* PASSAGE PROVIDED

The cingulate gyrus has an important role in the limbic system because it is not only the core brain area of the default network but also the main component of the medial pain system. Its anterior part, the anterior cingulate gyrus, is mainly responsible for pain processing. The ACC has the core position in the integration center responsible for pain coding (Budell et al., 2015). The ACC is involved in pain formation, pain coding, and avoidance responses to pain behaviors. With nociceptive stimuli, the anterior cingulate gyrus integrates pain sensations, headache cognition, painful emotions, and other information to produce multisystem-specific responses to pain stimuli (including emotions, attention, movement, and autonomic nervous activity). When patients with chronic pain were compared with HCs (Apkarian et al., 2004), the ACC contained a high concentration of opioid receptor binding sites, thus proving that the ACC has a key role in pain formation and management. Furthermore, the increase in functional activation is not limited to the primary sensorimotor cortex; it also occurs in the supplementary motor area, anterior cingulate, thalamus, basal ganglia, and cerebellum (Hrabálek et al., 2014). These areas are ostensibly recruited to assist the primary sensorimotor cortex to complete motor tasks. This was reflected in the enhancement of dFCD between these regions during this study. In terms of static functional connectivity, previous results have suggested increased functional connectivity within sensorimotor regions with increasing neurological impairment and decreased connectivity among the cerebellum, putamen, thalamus, anterior and posterior cingulate, and frontal lobe regions in cervical spondylosis patients (Woodworth et al., 2018). During this study, CNP patients exhibited increased dFCD variability in the cluster of the cerebellum, ACC, occipital lobe, and temporal lobe compared with HCs. Previous studies have shown that areas involved in high-level functions usually show higher dFC, which may be related to the flexible coupling of regulatory systems with other brain networks (Gonzalez-Castillo et al., 2014). This seems to explain the increased dFCD variability in the relevant brain regions shown by our results.

(Stored data entries)
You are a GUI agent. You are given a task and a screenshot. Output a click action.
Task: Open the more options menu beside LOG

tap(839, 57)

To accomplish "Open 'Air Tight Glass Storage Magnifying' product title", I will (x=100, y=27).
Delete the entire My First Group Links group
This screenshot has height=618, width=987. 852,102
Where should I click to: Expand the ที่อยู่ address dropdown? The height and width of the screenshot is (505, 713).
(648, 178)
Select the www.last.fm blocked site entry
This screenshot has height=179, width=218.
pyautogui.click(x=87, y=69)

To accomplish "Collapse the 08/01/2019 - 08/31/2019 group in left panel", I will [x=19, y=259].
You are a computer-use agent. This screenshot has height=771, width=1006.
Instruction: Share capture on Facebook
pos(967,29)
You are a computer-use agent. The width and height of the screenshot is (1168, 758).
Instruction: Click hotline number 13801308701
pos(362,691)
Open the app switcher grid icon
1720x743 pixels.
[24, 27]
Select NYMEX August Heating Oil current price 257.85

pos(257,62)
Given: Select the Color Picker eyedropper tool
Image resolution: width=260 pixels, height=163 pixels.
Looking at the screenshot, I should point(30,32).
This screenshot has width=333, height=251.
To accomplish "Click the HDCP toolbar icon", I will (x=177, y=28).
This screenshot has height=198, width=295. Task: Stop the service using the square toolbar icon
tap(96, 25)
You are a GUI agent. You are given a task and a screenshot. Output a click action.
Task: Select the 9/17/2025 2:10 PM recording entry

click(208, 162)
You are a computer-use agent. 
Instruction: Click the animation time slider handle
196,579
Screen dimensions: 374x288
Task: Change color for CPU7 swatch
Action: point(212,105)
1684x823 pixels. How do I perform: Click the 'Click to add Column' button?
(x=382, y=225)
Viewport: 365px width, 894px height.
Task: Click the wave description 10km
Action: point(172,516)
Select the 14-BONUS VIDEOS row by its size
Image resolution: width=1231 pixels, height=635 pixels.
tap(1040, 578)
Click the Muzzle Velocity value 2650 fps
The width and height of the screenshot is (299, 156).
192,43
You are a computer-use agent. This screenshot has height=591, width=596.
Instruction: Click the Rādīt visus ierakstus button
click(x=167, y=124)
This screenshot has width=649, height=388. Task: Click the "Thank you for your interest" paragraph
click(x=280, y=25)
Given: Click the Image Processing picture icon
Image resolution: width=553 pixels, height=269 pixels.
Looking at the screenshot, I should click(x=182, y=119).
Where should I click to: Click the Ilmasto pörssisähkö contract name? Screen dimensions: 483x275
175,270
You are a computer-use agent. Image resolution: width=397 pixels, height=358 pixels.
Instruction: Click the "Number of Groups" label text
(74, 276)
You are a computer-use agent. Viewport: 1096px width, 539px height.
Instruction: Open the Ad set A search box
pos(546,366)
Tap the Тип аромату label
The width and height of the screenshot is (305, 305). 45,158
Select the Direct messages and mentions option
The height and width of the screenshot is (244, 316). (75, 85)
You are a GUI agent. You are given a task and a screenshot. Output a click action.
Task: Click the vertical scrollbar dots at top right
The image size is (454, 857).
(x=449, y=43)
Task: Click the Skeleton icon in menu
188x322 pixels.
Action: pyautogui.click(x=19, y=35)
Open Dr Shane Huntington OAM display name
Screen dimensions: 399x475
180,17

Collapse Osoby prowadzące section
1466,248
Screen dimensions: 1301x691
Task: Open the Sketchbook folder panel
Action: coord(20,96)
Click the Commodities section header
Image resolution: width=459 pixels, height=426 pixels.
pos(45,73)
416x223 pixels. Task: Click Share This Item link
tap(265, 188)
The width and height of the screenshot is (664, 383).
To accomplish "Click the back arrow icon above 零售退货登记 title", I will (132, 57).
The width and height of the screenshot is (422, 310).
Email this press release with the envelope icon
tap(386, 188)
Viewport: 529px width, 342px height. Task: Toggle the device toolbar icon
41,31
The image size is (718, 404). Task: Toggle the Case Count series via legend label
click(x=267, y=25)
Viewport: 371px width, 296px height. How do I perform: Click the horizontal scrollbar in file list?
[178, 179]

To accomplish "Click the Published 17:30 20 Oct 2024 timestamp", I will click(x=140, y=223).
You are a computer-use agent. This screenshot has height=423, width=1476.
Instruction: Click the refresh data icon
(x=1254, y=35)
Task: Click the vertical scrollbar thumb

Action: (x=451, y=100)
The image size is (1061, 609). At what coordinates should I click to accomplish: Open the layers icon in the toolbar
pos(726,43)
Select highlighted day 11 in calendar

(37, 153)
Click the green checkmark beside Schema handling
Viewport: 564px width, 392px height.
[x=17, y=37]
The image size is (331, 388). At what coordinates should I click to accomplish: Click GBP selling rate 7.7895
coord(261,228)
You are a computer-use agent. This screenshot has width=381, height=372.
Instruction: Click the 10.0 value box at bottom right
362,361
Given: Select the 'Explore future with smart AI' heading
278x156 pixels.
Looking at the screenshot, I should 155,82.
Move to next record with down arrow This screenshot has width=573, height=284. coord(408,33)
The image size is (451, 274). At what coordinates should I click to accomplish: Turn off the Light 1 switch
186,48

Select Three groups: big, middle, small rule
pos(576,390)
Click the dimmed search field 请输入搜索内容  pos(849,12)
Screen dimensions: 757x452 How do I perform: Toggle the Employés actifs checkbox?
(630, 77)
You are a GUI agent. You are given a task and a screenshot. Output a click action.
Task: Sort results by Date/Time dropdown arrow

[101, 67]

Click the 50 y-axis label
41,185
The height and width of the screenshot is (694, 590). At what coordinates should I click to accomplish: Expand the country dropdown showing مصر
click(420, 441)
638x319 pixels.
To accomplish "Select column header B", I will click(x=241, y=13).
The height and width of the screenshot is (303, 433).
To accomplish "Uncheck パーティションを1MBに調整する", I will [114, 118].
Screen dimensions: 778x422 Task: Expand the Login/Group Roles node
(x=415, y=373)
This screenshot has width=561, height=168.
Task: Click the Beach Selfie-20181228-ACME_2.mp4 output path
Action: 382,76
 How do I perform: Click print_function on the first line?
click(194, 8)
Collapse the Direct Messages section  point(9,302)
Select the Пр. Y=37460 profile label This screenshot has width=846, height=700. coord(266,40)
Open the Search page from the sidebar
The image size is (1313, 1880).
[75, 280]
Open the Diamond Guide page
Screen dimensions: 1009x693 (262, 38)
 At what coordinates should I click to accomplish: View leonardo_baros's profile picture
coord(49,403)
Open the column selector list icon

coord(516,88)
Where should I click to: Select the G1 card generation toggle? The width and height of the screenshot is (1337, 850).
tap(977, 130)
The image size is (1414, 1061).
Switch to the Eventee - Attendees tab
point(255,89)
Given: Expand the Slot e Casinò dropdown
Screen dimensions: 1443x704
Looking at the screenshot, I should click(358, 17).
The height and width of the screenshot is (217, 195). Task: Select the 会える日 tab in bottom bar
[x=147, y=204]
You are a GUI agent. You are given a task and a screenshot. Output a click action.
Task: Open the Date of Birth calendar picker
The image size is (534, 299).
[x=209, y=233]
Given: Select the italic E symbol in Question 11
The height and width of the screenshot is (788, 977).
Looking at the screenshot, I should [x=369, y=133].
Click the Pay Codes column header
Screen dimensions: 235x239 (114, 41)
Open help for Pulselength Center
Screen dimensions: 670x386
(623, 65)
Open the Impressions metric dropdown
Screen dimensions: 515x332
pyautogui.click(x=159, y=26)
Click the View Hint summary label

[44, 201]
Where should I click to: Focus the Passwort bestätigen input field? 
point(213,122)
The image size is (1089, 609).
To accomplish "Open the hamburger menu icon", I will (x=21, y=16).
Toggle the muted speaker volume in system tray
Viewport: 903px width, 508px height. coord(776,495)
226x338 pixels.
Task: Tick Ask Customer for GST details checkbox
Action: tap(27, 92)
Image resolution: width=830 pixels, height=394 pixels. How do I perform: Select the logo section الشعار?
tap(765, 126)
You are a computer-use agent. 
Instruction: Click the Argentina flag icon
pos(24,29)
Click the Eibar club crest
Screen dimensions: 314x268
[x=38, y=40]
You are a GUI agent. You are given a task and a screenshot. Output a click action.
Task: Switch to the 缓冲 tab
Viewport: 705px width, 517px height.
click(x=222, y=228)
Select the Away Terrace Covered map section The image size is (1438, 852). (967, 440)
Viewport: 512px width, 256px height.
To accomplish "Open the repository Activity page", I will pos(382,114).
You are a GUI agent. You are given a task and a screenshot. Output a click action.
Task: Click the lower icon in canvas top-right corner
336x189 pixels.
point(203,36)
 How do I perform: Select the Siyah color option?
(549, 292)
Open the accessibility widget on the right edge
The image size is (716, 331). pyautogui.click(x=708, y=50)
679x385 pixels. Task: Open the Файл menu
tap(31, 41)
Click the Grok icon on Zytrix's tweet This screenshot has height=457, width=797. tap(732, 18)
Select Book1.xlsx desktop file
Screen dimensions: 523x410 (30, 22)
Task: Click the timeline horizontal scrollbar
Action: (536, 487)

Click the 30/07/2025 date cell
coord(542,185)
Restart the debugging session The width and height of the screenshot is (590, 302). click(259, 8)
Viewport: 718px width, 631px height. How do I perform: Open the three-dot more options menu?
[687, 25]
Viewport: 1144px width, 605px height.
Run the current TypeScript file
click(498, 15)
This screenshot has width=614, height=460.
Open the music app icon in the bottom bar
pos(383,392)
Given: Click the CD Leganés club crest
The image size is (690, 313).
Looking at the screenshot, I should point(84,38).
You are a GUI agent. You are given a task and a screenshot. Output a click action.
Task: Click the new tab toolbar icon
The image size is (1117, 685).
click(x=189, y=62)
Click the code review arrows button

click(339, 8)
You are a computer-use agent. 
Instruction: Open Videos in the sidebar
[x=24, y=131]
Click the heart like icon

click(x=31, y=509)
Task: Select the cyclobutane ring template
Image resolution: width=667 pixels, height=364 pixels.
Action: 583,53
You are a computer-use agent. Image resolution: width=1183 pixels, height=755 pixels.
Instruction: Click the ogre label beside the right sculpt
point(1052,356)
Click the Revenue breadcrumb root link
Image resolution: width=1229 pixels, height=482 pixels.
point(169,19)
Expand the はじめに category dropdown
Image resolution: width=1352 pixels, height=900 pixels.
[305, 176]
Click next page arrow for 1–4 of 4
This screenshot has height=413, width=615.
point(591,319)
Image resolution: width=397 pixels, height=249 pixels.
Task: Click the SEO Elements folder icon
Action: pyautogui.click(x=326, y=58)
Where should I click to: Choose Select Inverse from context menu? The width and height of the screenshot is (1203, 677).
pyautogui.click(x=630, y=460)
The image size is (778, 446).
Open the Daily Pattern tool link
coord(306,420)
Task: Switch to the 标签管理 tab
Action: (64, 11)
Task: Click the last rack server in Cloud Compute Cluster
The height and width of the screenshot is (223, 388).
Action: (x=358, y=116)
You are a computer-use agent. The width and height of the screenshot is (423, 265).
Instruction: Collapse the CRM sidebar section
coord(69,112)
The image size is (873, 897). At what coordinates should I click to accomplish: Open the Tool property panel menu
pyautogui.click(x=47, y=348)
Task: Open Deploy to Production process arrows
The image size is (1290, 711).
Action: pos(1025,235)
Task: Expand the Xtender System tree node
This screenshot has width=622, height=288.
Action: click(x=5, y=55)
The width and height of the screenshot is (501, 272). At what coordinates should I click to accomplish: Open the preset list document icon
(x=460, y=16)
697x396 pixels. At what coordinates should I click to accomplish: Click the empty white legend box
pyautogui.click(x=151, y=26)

* TASK TO CARRY OUT
Answer these questions from the passage on the cingulate gyrus:
1. Which part of the cingulate gyrus is mainly responsible for pain processing?
2. When chronic pain patients were compared with HCs, what did the ACC contain a high concentration of?
3. In what cluster did CNP patients show increased dFCD variability compared with HCs?

* TASK RESPONSE
1. The anterior cingulate gyrus.
2. Opioid receptor binding sites.
3. The cerebellum, ACC, occipital lobe, and temporal lobe.